Almost sure convergence of $L_1$-Wasserstein distance between the empirical and true CDFs

233 Views Asked by At

Let $X_1, X_2, \ldots$ be i.i.d. from a distribution with cdf $F$. Let $F_n$ denote the empirical cdf $F_n(t) = \frac{1}{n}\sum\limits_{i=1}^n I(X_i \leq t)$.

How can we prove that $\int_{\mathbb{R}}|F(t) - F_n(t)|\text{ d}t \overset{a.s.}{\longrightarrow} 0$ if $\operatorname{E}[X_1] < \infty$?


Barrio, Giné, and Matrán (1999) claims that this should follow from Glivenko-Cantelli, Law of Large Numbers, and Dominated Convergence Theorem.

Matsak (2006) claims that this should follow from the Law of Large Numbers on Banach spaces.

Despite these references, I was unable to fill in the details to prove the claim.

2

There are 2 best solutions below

4
On BEST ANSWER

By the strong law of large numbers we have $$F_n(t)=\frac{1}{n}\sum_{i=1}^n I(X_i\leq t) \rightarrow \mathbb E[I(X_1\leq t)] = \mathbb P[X_1\leq t] = F(t)$$ almost surely.

Now we have $$|F_n(t)-F(t)| =|(1-F(t))-(1-F_n(t))| \leq 1-F_n(t) + 1-F(t) $$ as well as $$|F_n(t)-F(t)|\leq F_n(t)+F(t)$$ Think about how these two inequalities give you a finitely integrable upper bound of $|F_n(t)-F(t)|$ for all $t\in\mathbb R$. Then you can apply the dominated convergence theorem.

0
On

If the integral was on a compact interval, say $[-R,R]$, then we would simply apply the dominated convergence theorem, since for each fixed $t$, $F_n(t)\to F(t)$ almost surely and $\lvert F_n(t)-F(t)\rvert\leqslant 1$.

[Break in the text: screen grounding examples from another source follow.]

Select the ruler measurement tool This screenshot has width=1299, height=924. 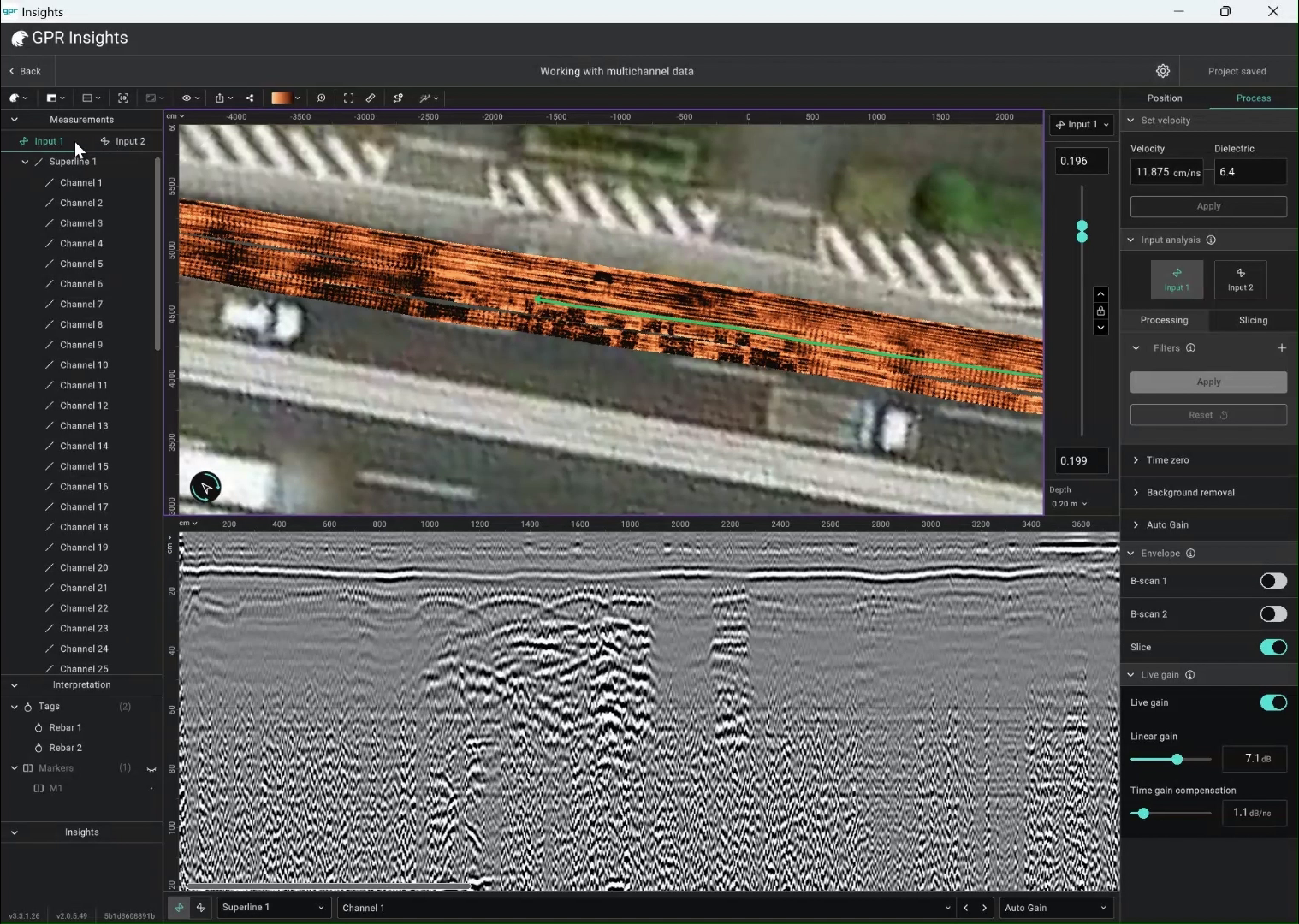[370, 98]
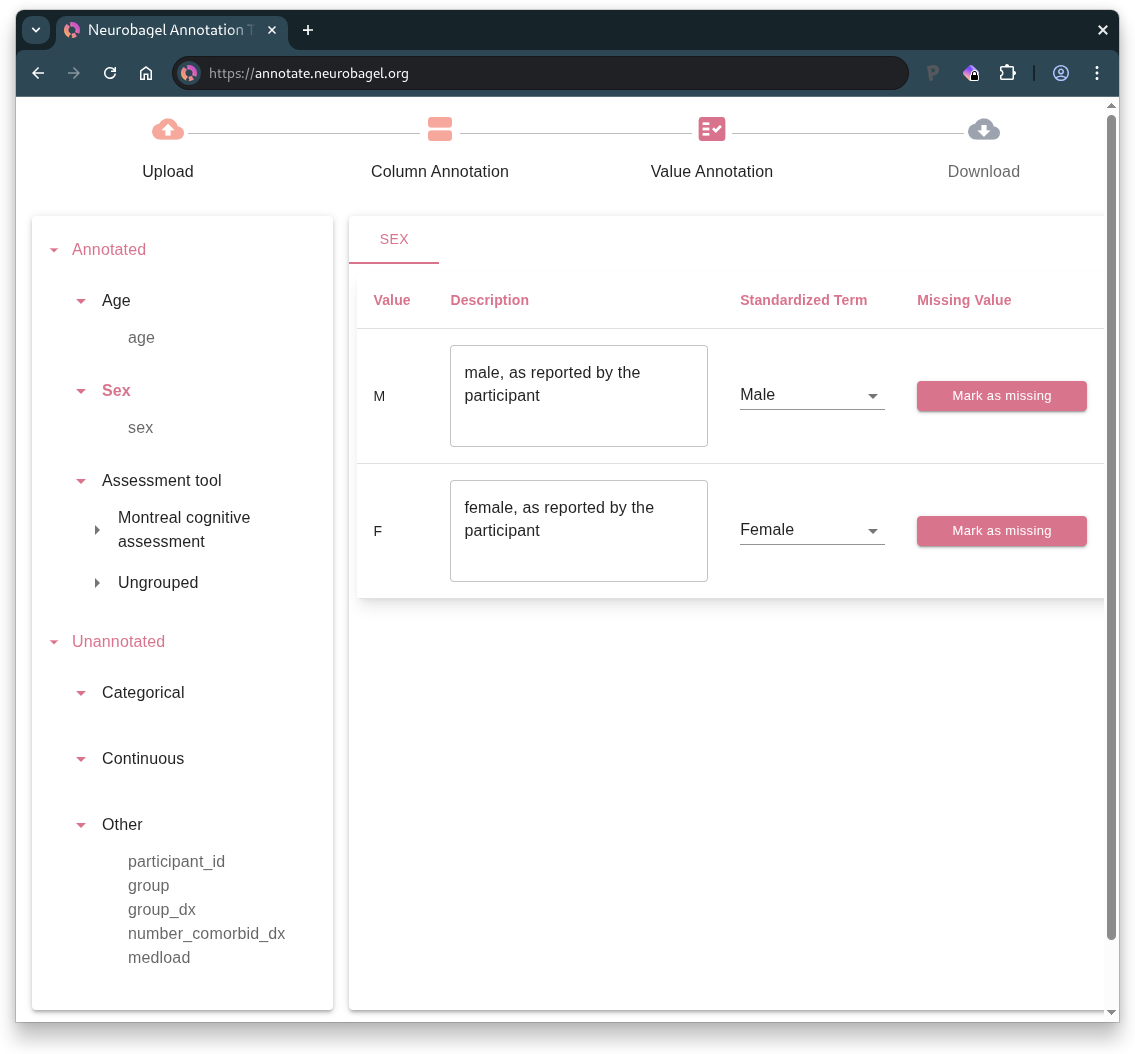The width and height of the screenshot is (1135, 1054).
Task: Click the Upload step cloud icon
Action: 167,129
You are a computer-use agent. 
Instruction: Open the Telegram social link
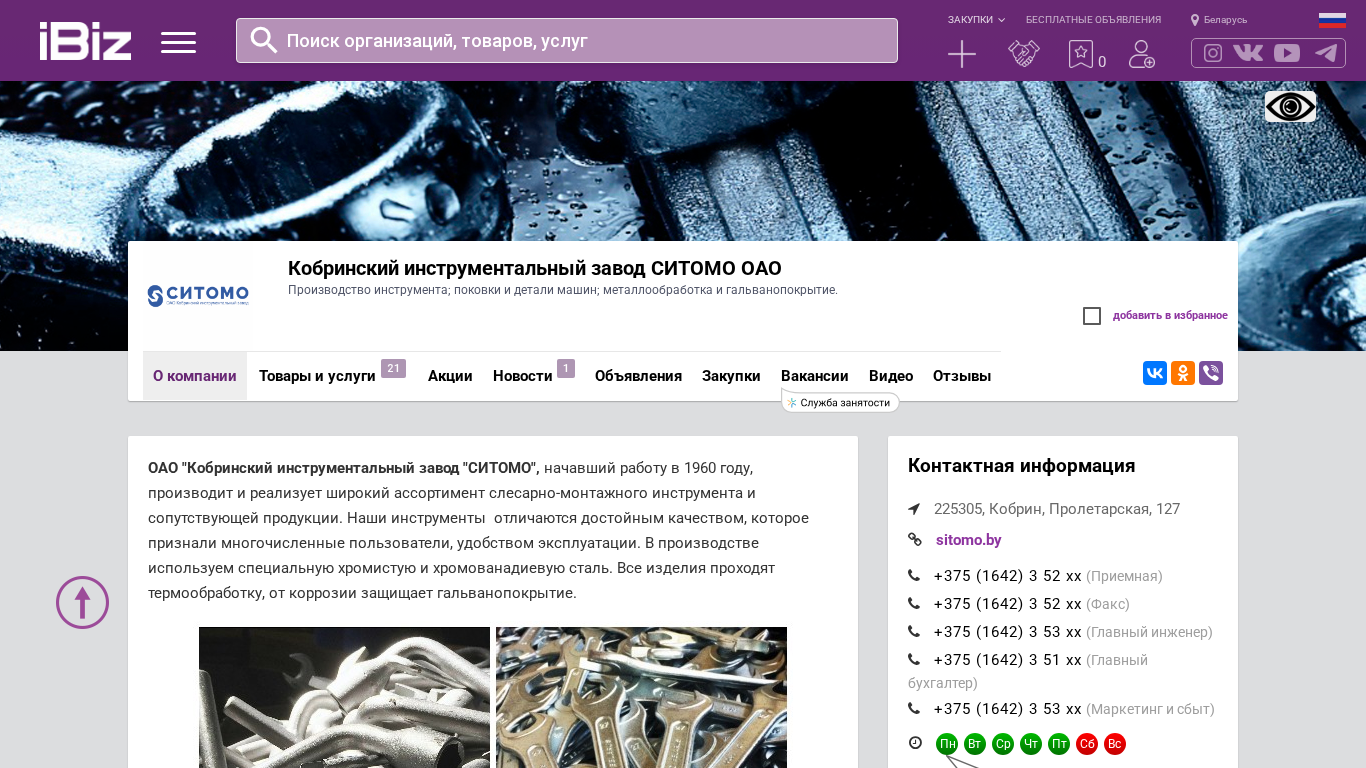point(1326,53)
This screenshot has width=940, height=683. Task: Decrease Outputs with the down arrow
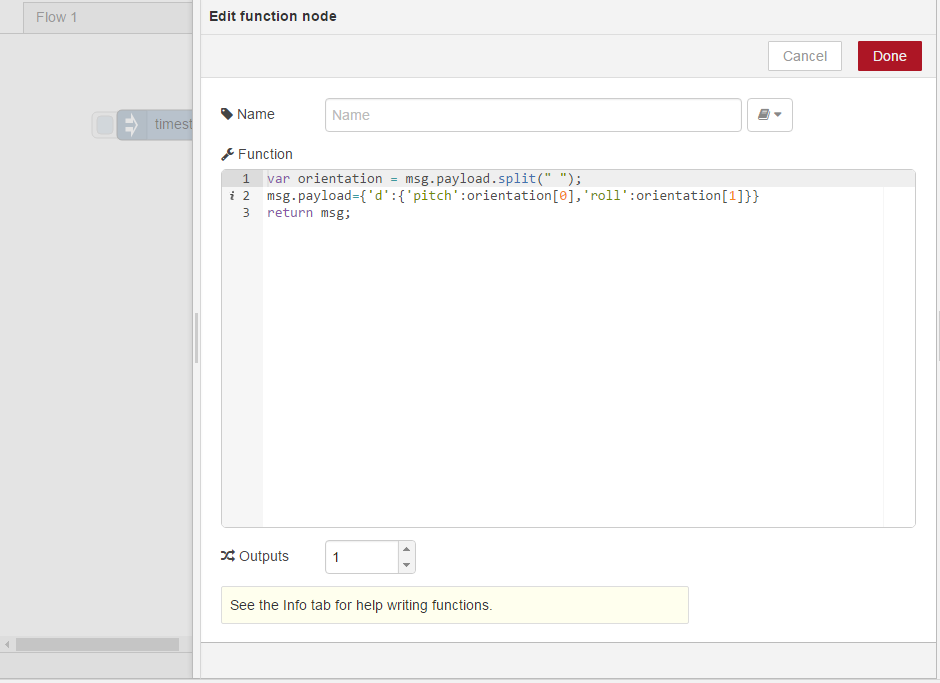pos(406,565)
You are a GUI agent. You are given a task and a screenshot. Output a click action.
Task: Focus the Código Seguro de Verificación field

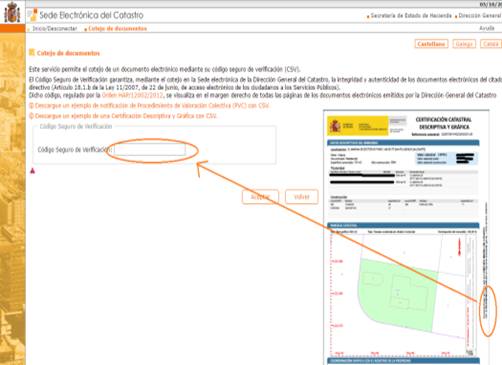point(150,150)
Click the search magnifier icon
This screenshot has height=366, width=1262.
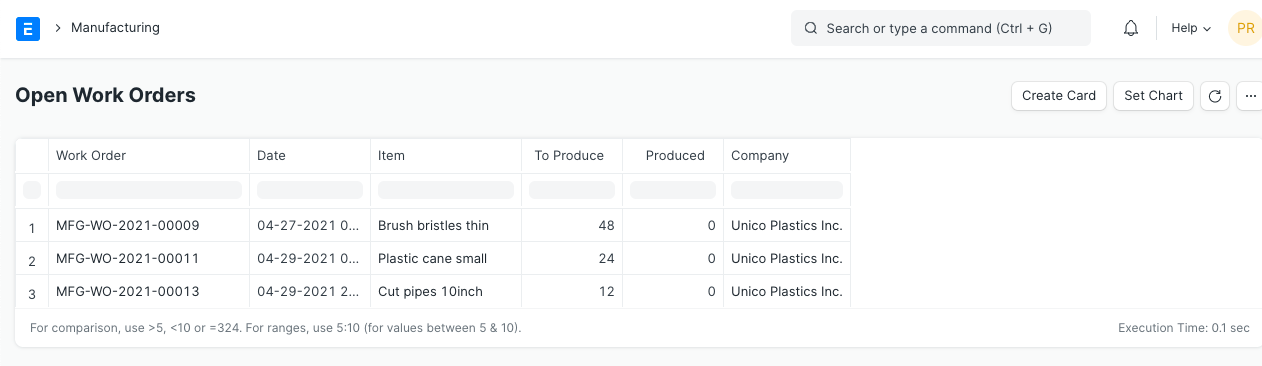(x=811, y=28)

In order to treat the integral over the whole real line, write \begin{align} \int_R^\infty\left\lvert F_n(t)-F(t)\right\rvert dt &=\int_R^\infty\left\lvert \frac 1n\sum_{i=1}^n \mathbf{1}_{X_i>t}-\mathbb P(X_1>t)\right\rvert dt\\ &\leqslant \int_R^\infty\frac 1n\sum_{i=1}^n \mathbf{1}_{X_i>t}dt+\int_R^\infty\mathbb P(X_1>t)dt\\ &\leqslant \frac 1n\sum_{i=1}^n \mathbf{1}_{X_i>R}\int_R^{X_i}dt+\int_R^\infty\mathbb P(X_1>t)dt\\ &=\frac 1n\sum_{i=1}^n (X_i-R)\mathbf{1}_{X_i>R} +\int_R^\infty\mathbb P(X_1>t)dt. \end{align} By the usual law of large numbers, one has for each integer $R$ $$ \limsup_{n\to\infty}\int_R^\infty\left\lvert F_n(t)-F(t)\right\rvert dt\leqslant \mathbb E\left[(X_1-R)\mathbf{1}_{X_1>R} \right]+\int_R^\infty\mathbb P(X_1>t)dt \mbox{ a.s.} $$ By a similar reasoning, $$ \limsup_{n\to\infty}\int_{-\infty}^{-R}\left\lvert F_n(t)-F(t)\right\rvert dt\leqslant \mathbb E\left[(-R-X_1)\mathbf{1}_{X_1\leqslant -R} \right]+\int_{-\infty}^{-R}\mathbb P(X_1\leqslant t)dt \mbox{ a.s.} $$ and taking into account the first observation of the post, we derive that for each integer $R$, $$ \limsup_{n\to\infty}\int_{-\infty}^{\infty}\left\lvert F_n(t)-F(t)\right\rvert dt\\\leqslant \mathbb E\left[(X_1-R)\mathbf{1}_{X_1>R} \right]+\int_R^\infty\mathbb P(X_1>t)dt+\mathbb E\left[(-R-X_1)\mathbf{1}_{X_1\leqslant -R} \right]+\int_{-\infty}^{-R}\mathbb P(X_1\leqslant t)dt\mbox{ a.s.} $$ and integrability of $X_1$ guarantees that the last quantity goes to $0$ as $R\to \infty$.